A neighborhood bakery has actually made it its mission to assist the homeless in St. Louis — and now, amid social distancing because of COVID-19, the owners want your assist to remain afloat. Husband and spouse Fred and Sharon Domke based Bridge Bread (2604 Cherokee Avenue, 314-296-3077) again in 2011 with a singular mission: to assist individuals transition out of homelessness by offering them with employment and the abilities wanted to help themselves working within the restaurant trade.
For the previous nine years, that is precisely what the nonprofit bakery has carried out.

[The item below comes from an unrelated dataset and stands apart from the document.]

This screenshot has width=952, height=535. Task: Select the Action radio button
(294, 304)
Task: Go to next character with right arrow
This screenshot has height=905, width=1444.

Last week, nonetheless, as most of the eating places and firms that purchase the bakery’s bread began to reevaluate enterprise within the wake of COVID-19, Bridge noticed its gross sales slashed by half.
Bridge Bread outlined its estimates for future misplaced enterprise and wages in a put up on its website, with a median value for month-to-month wages and payroll taxes of $eight,200 in 2019. Assuming that the bakery continues to face misplaced enterprise for the following two months adopted by a gradual restoration interval, Domke estimates that Bridge will want $20,000 to remain open. As of this writing, the Fb publish requesting donations has earned $3,598.
“Our bakers take delight in incomes their wages and we are going to, as a lot as doable inside secure practices, use this time in a method that gives significant work, which incorporates persevering with to make bread for native pantries,” Domke mentioned within the assertion. “We additionally intend to do deferred upkeep on the bakery, make investments time in coaching, take this as a chance to high-quality-tune our baking abilities, and discover new merchandise. We could even have the chance to start out up a donut line with quickly-to-be donated tools.”
For these unfamiliar with Bridge Bread, the enterprise began out in a business kitchen in 2011 and has since grown to incorporate a retail retailer on Cherokee Street. When the Riverfront Times shared plans for the retail store in 2015, Domke mentioned that each one five of Bridge Bread’s then-previously homeless staff had transitioned to housing.